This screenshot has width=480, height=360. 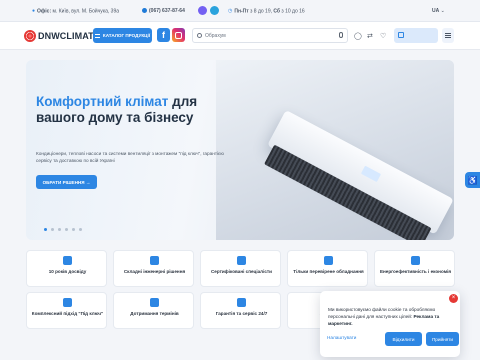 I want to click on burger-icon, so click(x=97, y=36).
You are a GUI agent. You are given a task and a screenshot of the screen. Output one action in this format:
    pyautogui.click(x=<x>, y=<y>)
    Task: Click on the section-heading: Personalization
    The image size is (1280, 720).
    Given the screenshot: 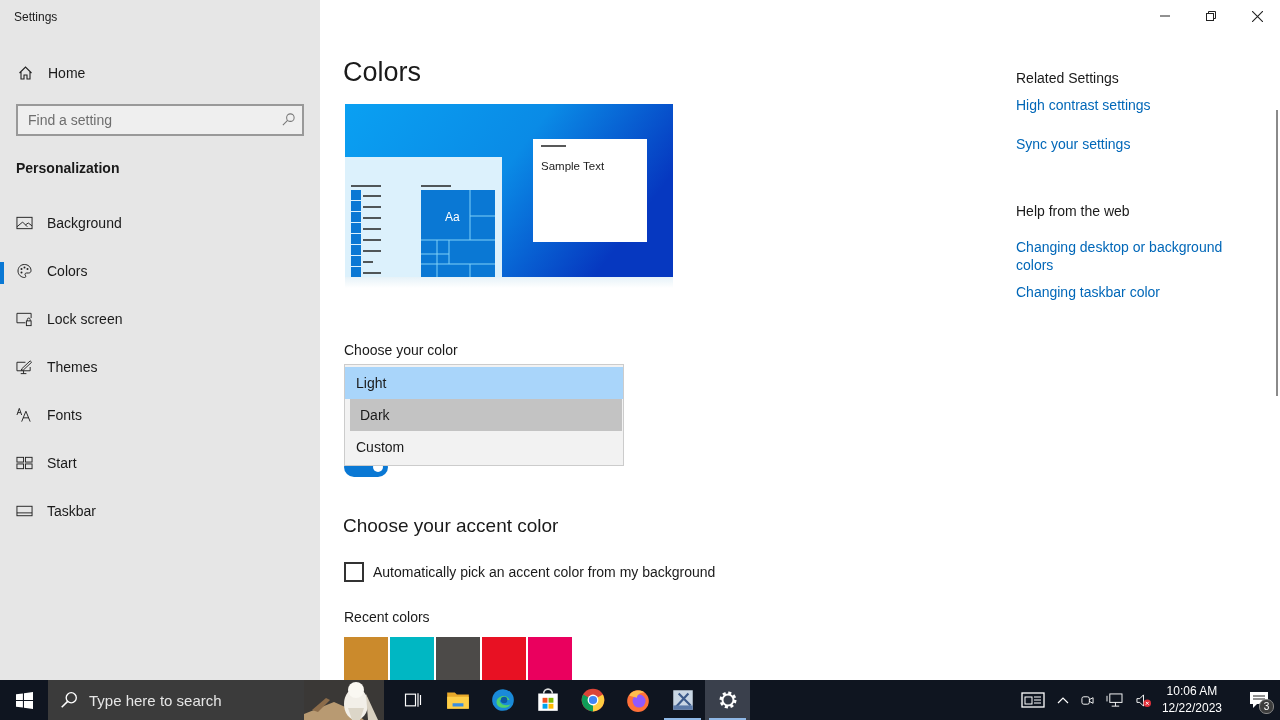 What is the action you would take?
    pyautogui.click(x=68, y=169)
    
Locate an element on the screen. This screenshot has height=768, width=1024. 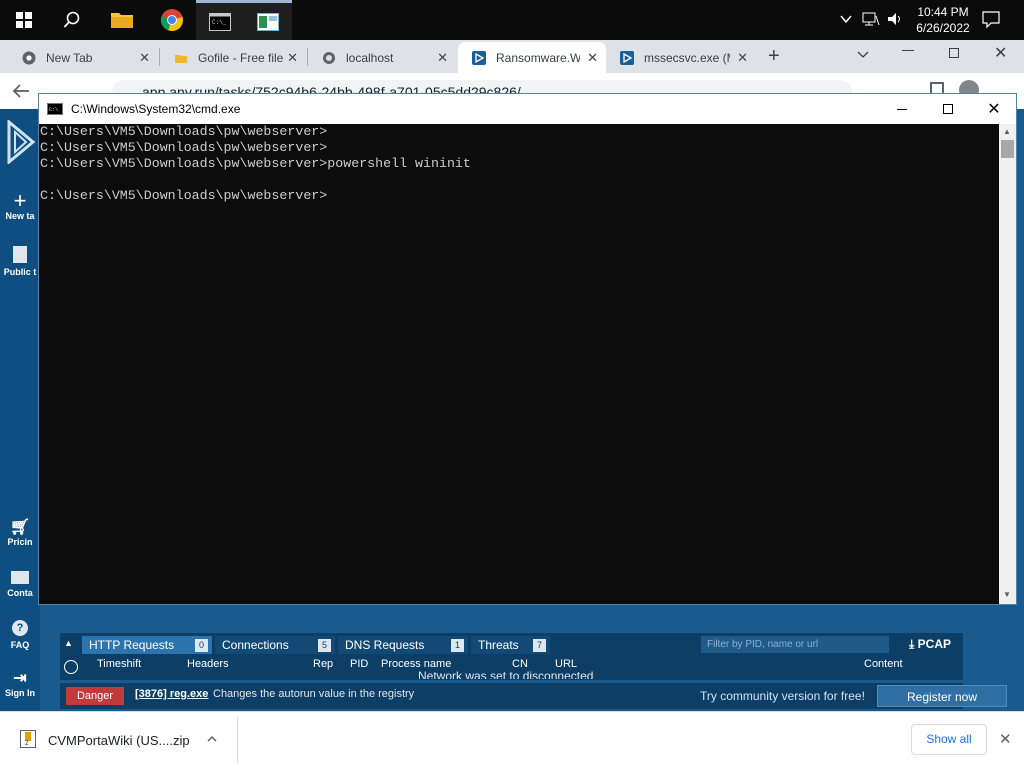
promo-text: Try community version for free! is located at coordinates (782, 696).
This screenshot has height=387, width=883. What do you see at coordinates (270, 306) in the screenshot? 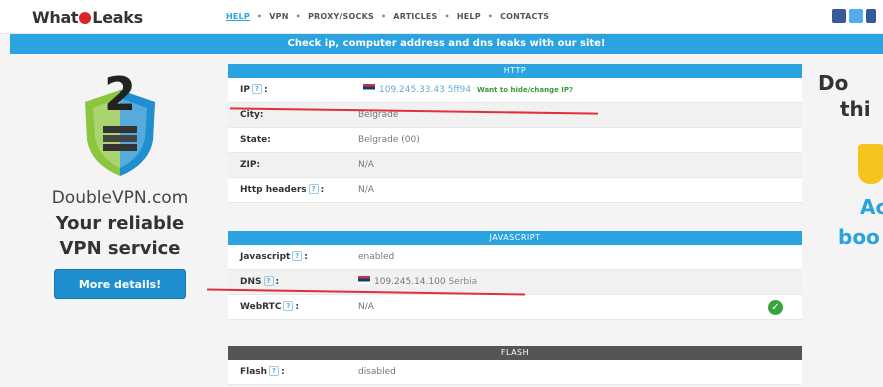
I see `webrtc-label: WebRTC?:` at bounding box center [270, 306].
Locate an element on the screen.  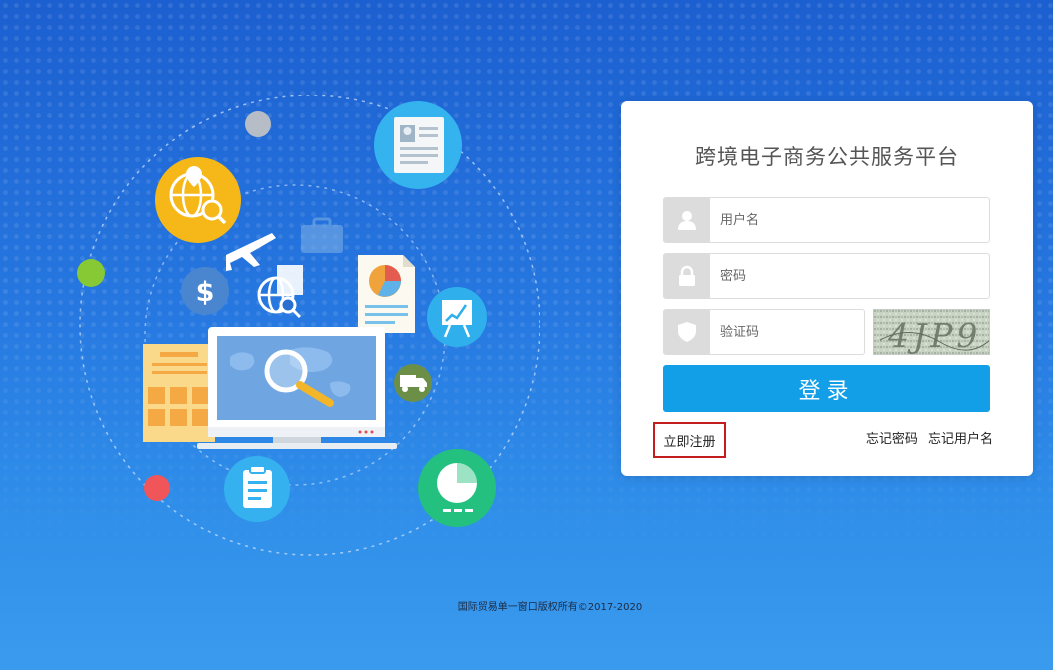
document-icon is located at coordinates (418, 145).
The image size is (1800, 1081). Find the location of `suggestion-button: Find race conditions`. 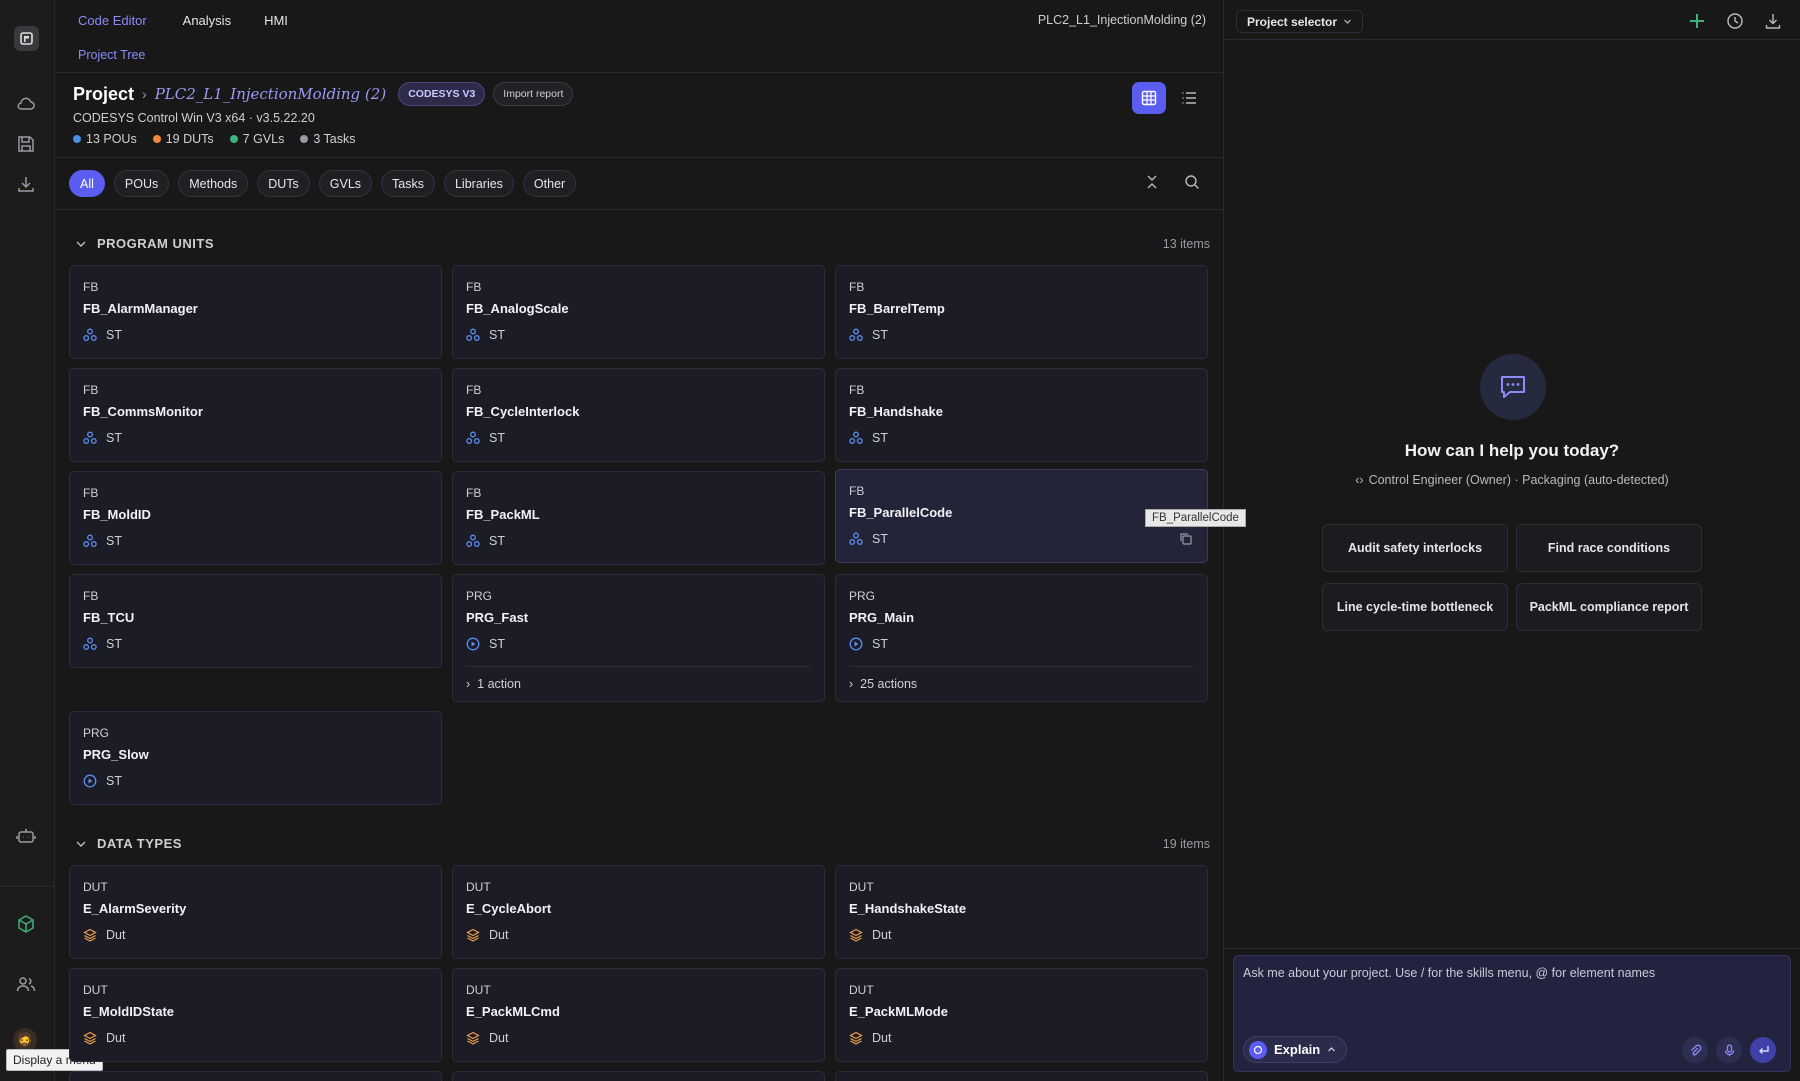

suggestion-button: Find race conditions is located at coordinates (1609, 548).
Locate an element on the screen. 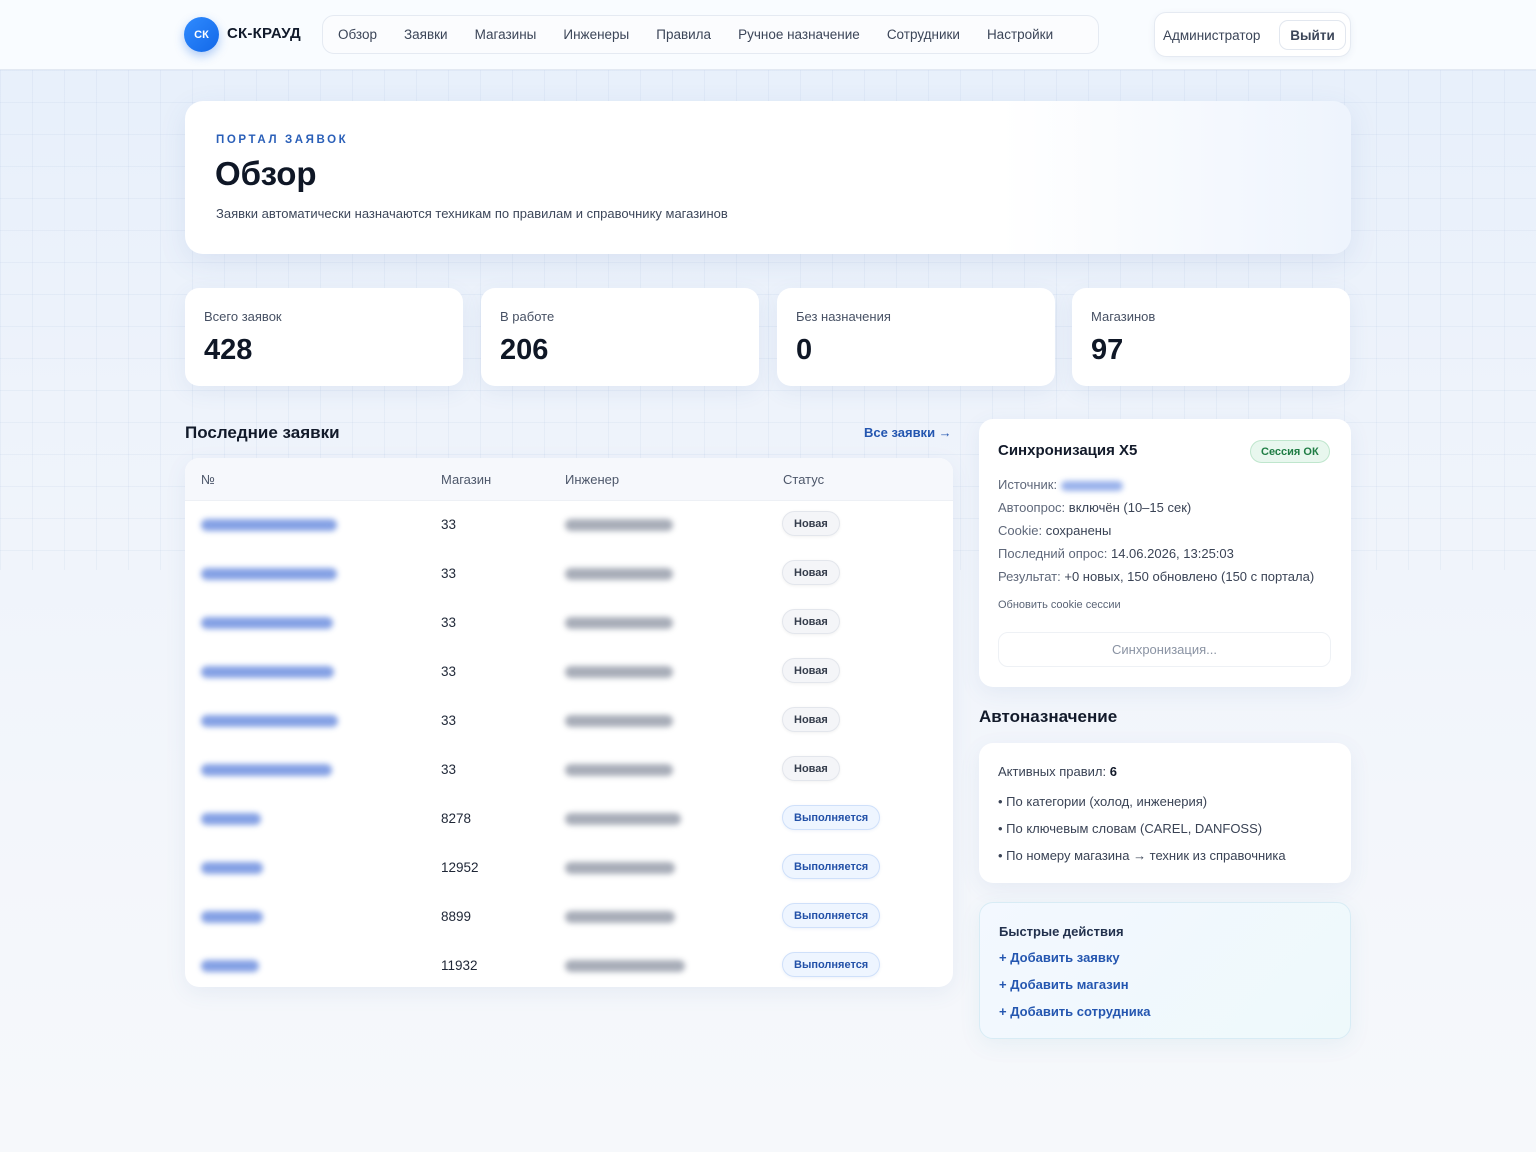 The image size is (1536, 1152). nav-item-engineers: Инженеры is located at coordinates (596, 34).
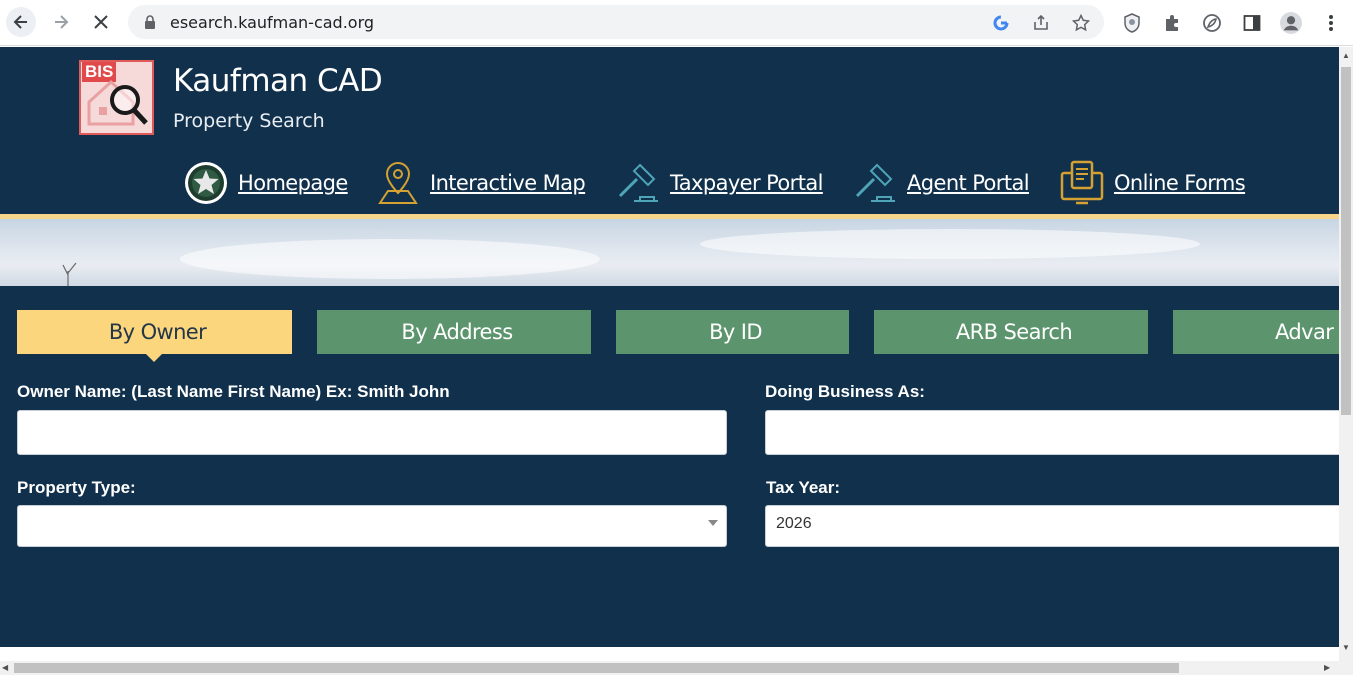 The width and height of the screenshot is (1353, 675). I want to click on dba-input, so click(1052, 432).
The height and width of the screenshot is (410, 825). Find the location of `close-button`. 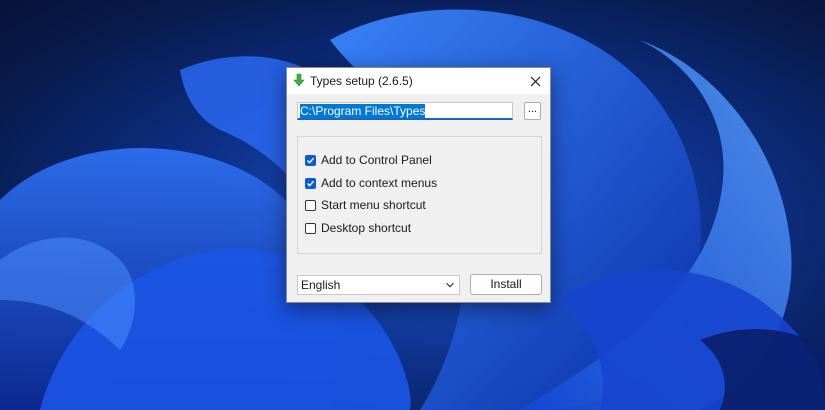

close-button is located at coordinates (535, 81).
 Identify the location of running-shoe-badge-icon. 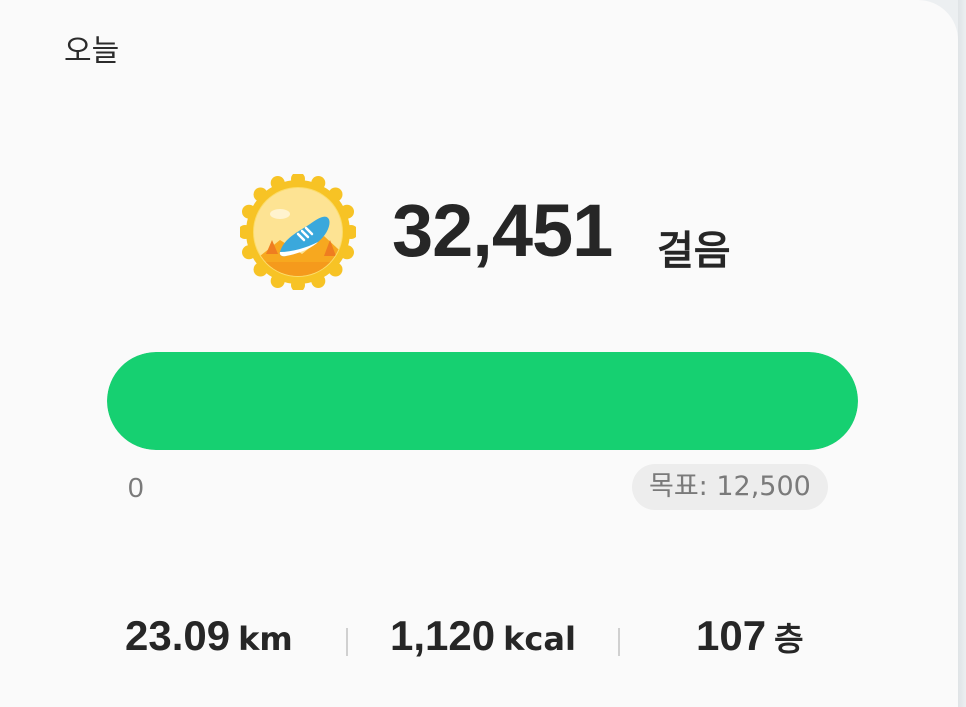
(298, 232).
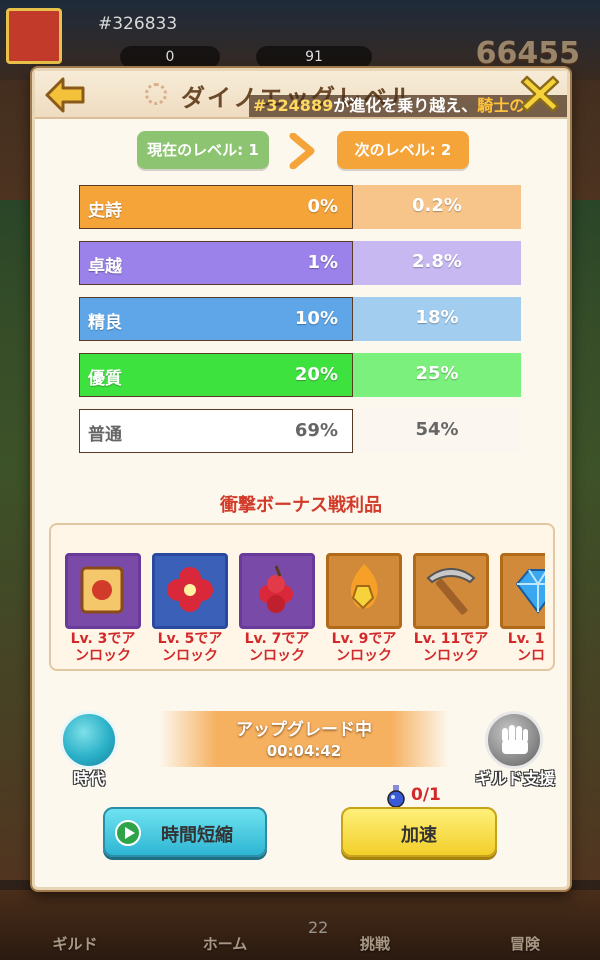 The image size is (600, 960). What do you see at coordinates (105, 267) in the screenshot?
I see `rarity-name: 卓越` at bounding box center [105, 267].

あなたの課題:
「Identify the location」を含む行から始めて最後の行までを、「running-shoe-badge-icon」を「walking-shoe-badge-icon」に置き換え、それ以外は変えずに書き直してもらえますか。画像は出力に入れないでください。

以下に出力:
 Identify the location of walking-shoe-badge-icon. 
(298, 232).
 The image size is (600, 960). What do you see at coordinates (105, 267) in the screenshot?
I see `rarity-name: 卓越` at bounding box center [105, 267].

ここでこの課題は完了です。